■ PROBLEM TO WORK ON
If a line of the data below holds the string "Identify", copy it.

■ MATERIAL FOR THIS TASK
──────

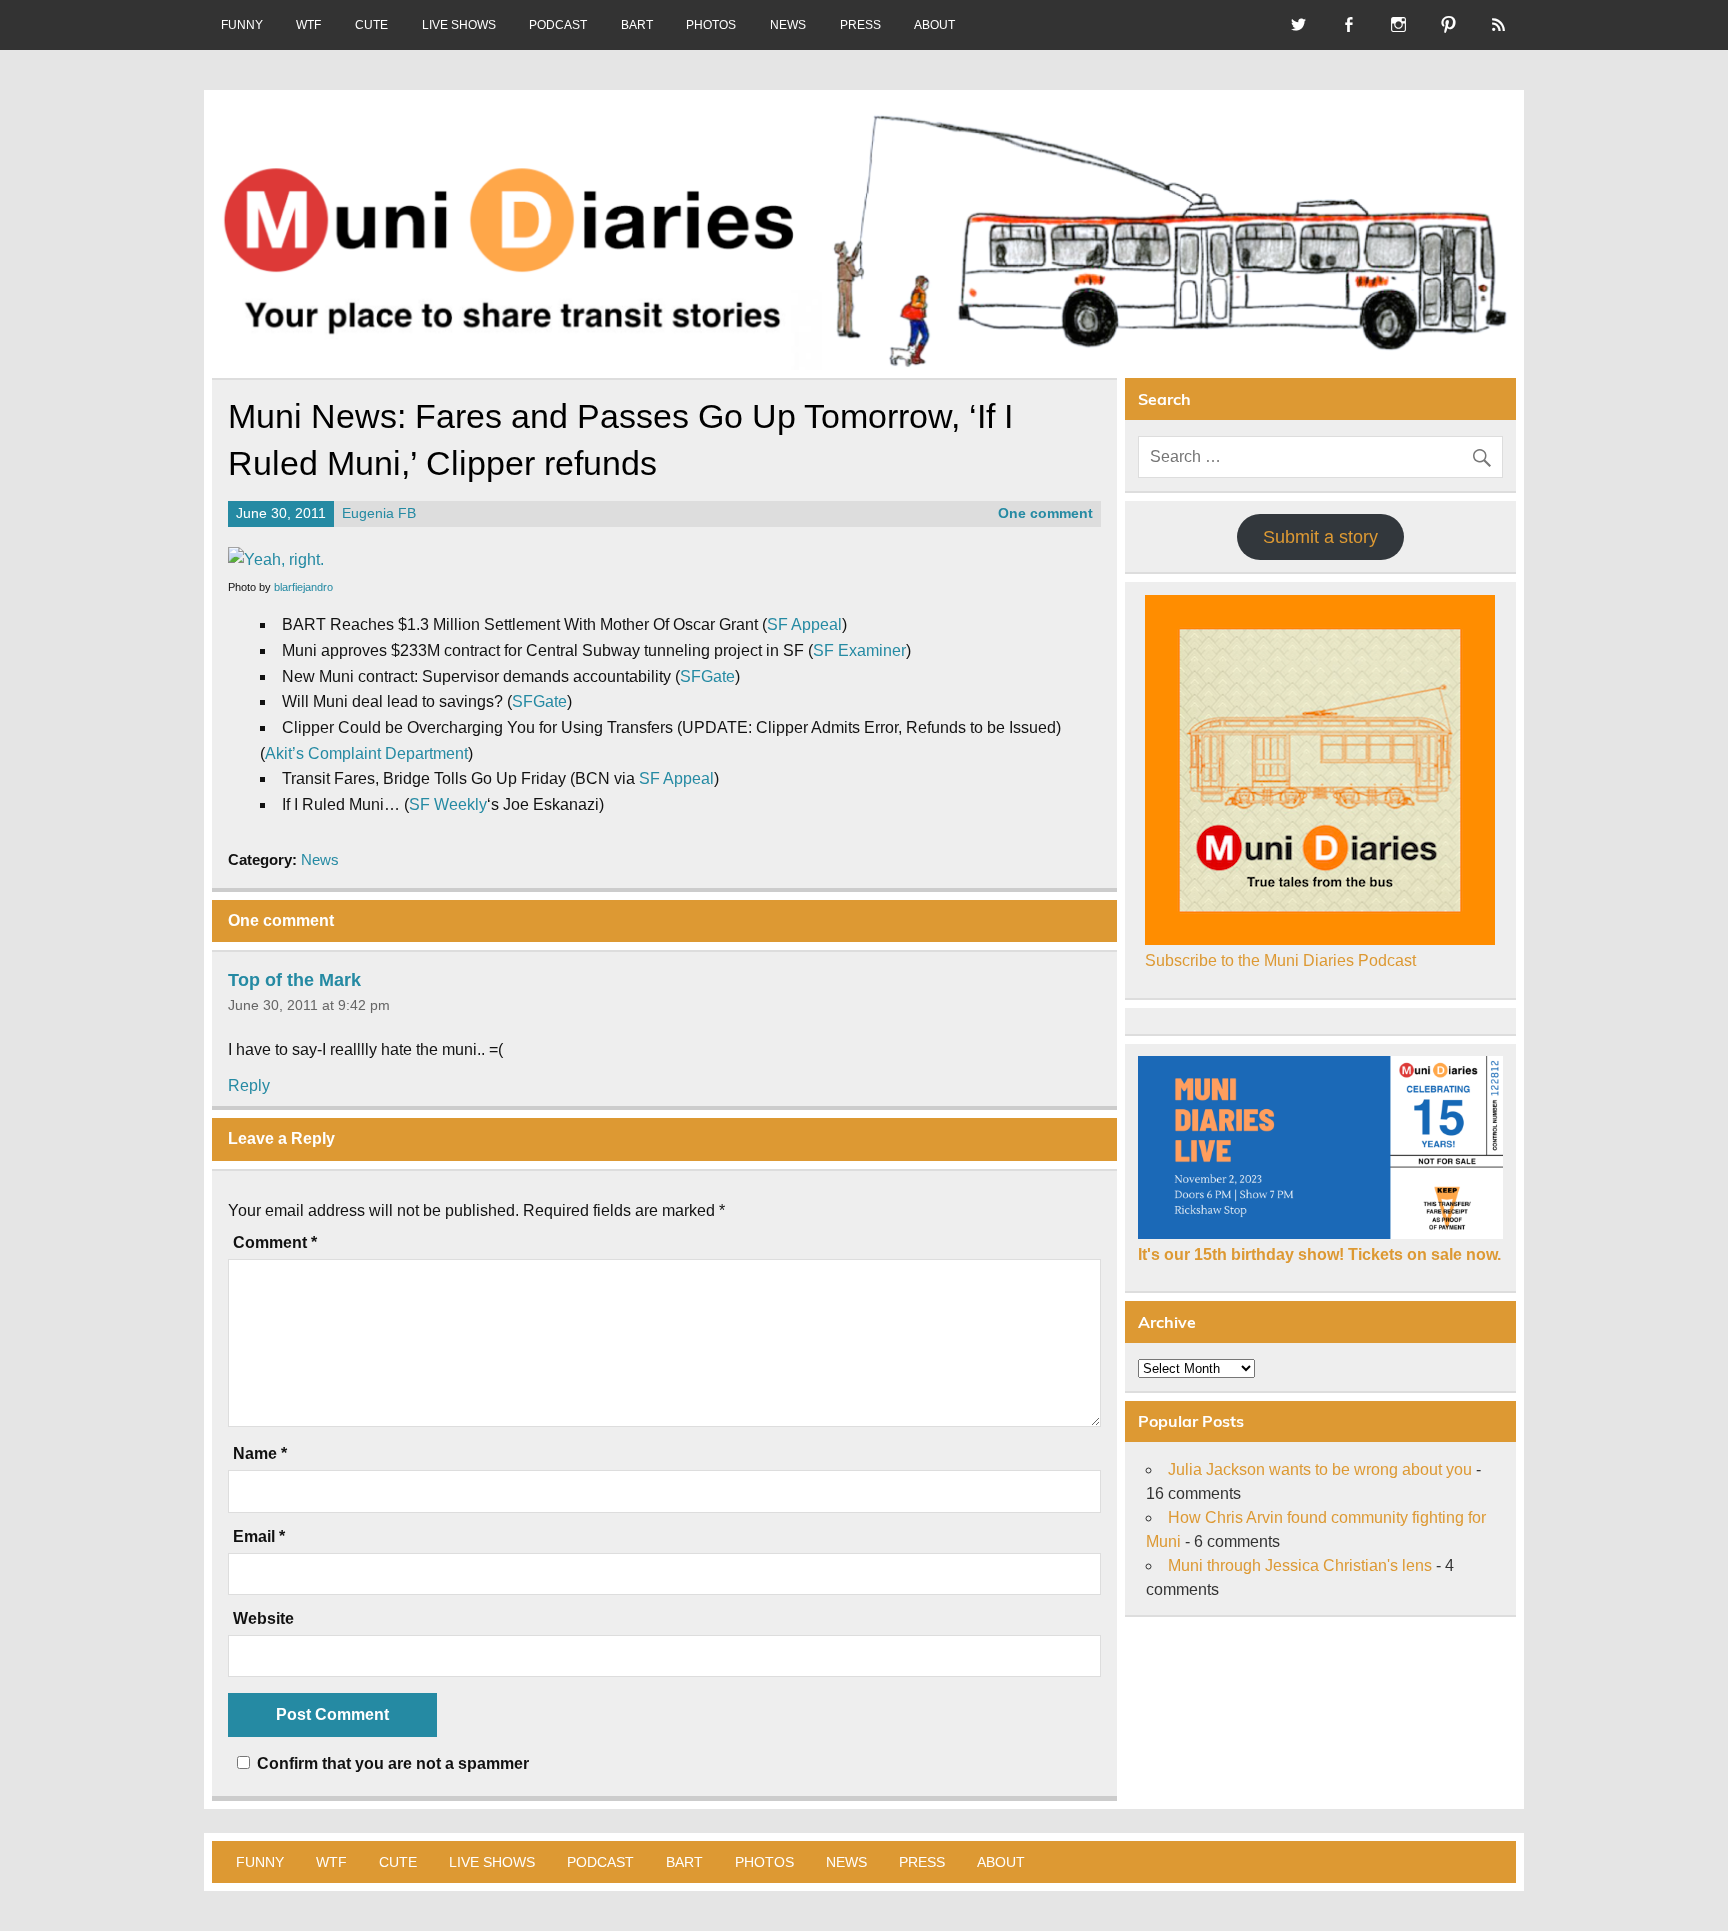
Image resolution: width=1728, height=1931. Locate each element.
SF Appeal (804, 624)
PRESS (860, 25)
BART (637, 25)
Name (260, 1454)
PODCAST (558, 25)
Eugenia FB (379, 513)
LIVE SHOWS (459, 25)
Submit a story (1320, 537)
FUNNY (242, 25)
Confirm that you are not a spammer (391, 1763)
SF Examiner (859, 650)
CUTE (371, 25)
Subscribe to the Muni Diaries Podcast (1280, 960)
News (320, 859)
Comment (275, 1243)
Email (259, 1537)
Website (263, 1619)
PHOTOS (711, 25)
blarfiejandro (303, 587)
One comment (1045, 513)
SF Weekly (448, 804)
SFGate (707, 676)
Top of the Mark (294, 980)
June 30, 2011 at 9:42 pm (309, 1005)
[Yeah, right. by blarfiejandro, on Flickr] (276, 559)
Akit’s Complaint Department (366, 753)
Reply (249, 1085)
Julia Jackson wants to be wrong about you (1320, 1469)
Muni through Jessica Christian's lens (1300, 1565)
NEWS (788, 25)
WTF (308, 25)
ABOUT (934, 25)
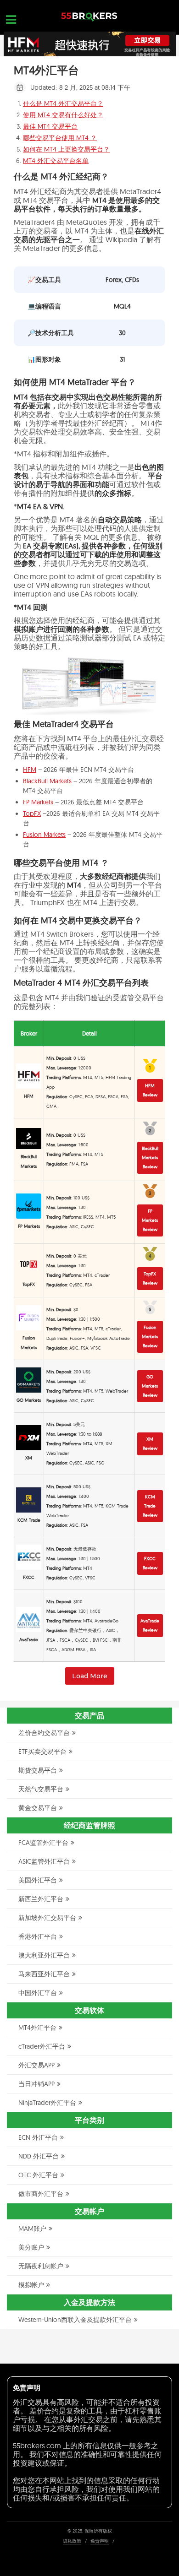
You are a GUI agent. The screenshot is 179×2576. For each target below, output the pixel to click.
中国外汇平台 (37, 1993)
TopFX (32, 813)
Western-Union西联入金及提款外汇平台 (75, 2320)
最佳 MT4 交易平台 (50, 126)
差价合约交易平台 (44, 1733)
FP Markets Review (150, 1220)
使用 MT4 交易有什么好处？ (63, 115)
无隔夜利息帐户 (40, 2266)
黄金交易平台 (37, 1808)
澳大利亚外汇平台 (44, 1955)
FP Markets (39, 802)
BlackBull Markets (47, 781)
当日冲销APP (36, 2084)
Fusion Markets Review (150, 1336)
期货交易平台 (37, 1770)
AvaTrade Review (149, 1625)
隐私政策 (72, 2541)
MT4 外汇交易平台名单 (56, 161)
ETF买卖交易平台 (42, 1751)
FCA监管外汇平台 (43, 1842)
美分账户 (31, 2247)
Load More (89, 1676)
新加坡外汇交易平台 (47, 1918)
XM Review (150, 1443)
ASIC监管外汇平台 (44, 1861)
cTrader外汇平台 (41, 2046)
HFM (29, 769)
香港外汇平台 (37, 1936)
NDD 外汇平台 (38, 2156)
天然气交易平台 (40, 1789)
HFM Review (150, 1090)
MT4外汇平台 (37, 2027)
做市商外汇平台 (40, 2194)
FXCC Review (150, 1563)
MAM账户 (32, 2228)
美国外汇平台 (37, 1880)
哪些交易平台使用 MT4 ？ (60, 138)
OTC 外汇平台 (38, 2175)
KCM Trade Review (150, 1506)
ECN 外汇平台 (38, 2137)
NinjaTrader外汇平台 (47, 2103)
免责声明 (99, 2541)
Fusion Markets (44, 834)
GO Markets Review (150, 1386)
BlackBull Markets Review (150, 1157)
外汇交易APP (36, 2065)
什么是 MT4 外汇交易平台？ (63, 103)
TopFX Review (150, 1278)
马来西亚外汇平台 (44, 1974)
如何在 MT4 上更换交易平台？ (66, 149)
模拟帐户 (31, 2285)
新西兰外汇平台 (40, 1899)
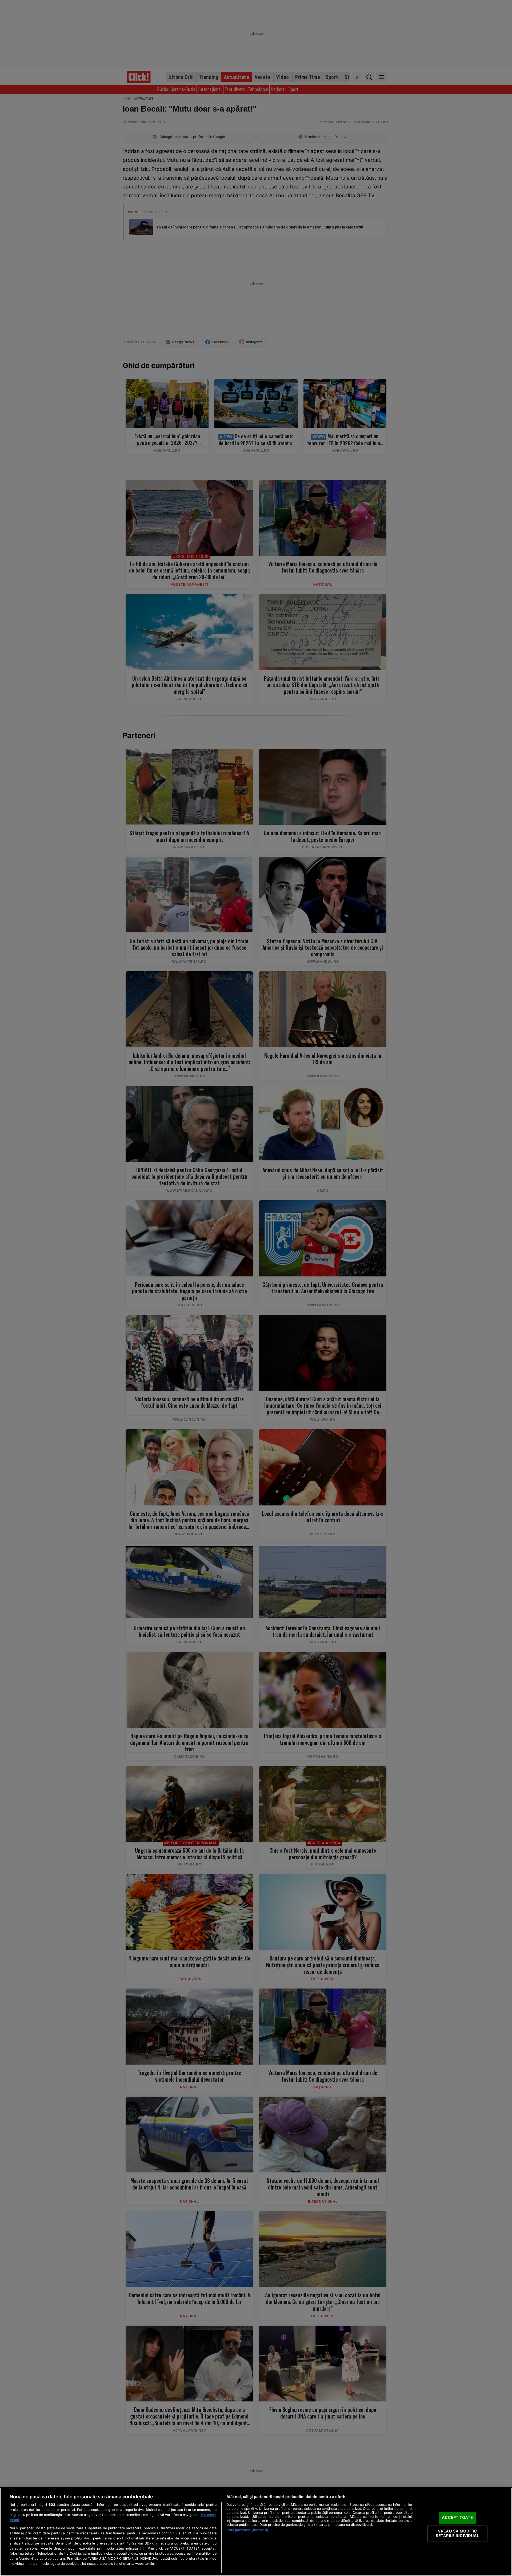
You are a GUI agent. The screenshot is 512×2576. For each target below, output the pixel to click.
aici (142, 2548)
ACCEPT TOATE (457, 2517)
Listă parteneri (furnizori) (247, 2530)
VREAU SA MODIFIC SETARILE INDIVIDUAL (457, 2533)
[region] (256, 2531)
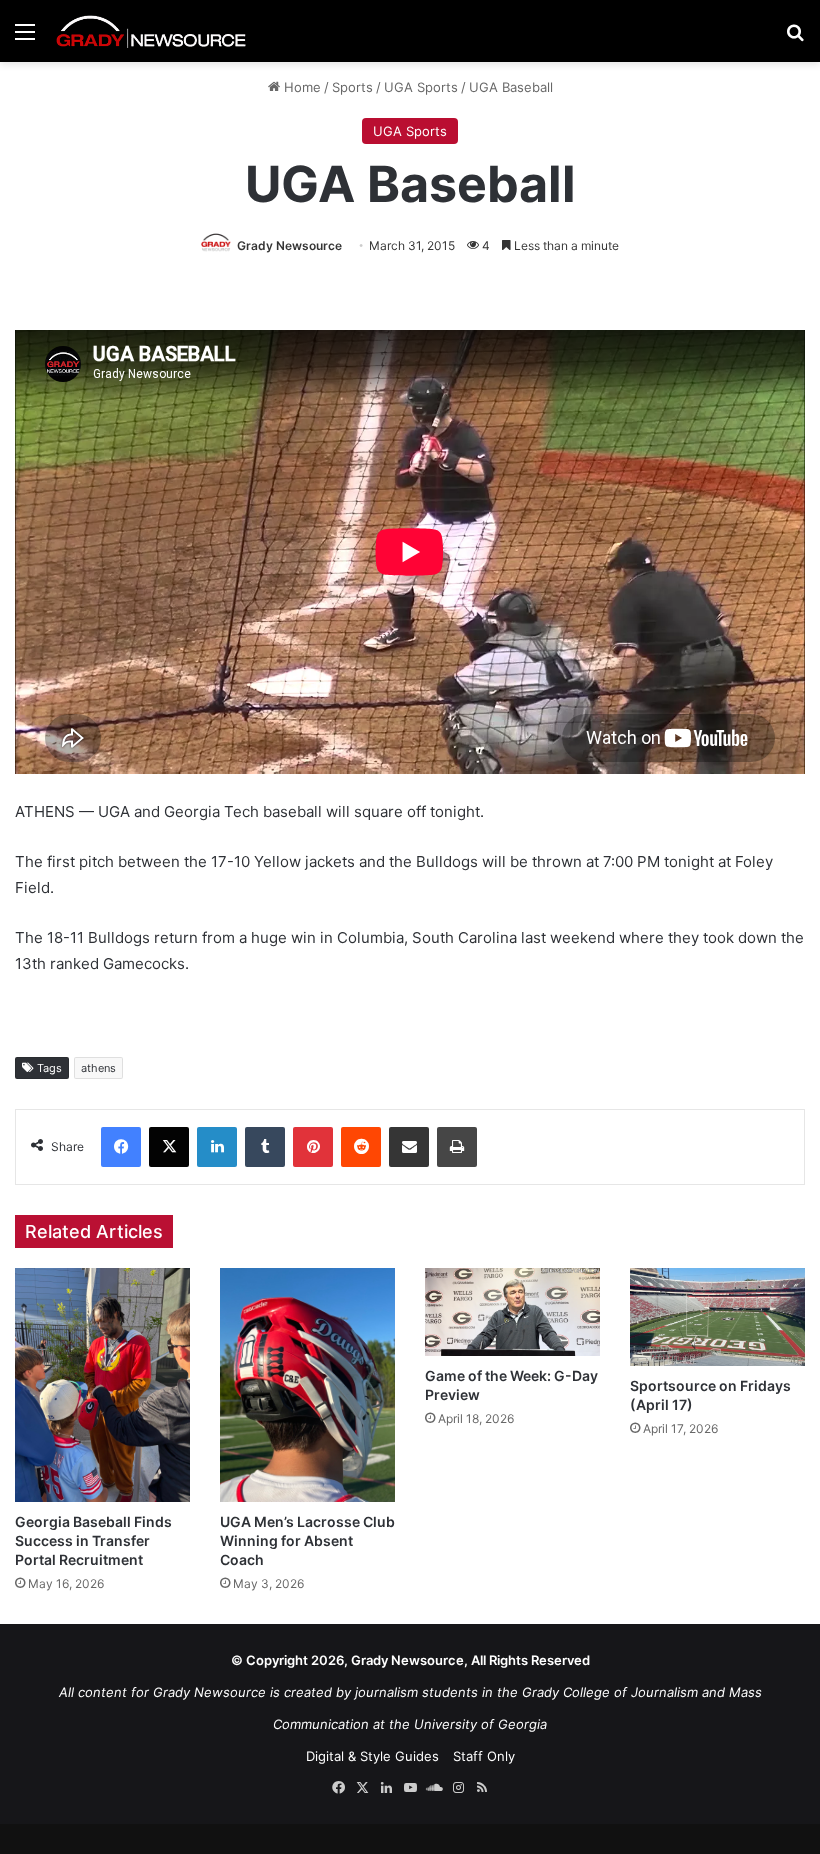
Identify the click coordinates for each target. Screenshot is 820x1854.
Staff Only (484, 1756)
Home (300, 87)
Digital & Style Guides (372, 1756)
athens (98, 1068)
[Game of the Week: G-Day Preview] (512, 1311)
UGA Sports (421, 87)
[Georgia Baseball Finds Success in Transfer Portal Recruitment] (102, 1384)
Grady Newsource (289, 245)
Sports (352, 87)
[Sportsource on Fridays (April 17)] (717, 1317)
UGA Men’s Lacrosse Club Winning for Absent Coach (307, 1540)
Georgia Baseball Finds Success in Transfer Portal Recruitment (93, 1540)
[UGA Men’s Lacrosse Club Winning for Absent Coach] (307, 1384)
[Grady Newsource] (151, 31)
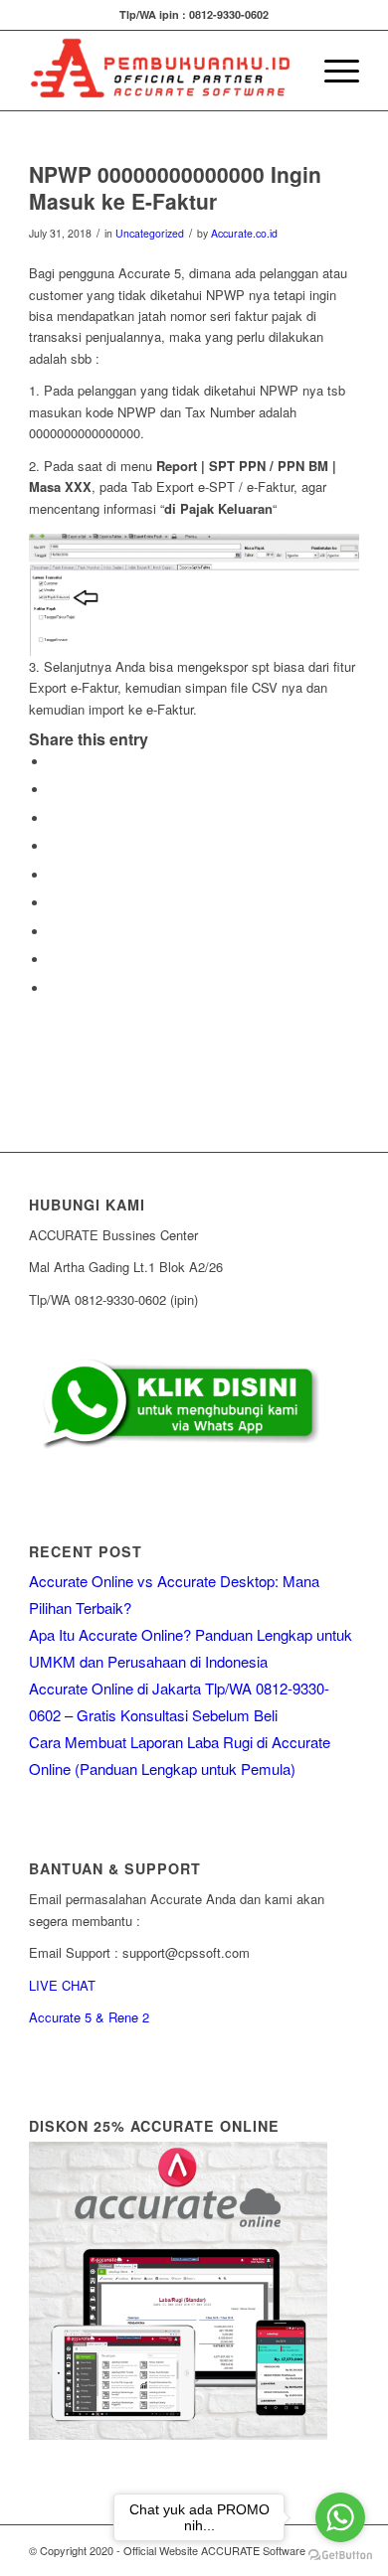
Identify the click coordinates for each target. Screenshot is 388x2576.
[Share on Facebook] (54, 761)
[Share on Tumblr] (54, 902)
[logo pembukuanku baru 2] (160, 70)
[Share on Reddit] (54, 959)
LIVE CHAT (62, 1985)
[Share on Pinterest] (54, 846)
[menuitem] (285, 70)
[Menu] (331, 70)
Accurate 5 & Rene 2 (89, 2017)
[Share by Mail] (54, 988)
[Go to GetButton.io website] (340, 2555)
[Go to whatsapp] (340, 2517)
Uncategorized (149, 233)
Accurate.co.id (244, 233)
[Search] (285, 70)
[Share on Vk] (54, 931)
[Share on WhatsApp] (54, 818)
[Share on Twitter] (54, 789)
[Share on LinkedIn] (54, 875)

──────

■ FINISHED TASK
Identify the click coordinates for each target. Screenshot is 820x1854.
Identify the click coordinates for each target. Screenshot is 388x2576.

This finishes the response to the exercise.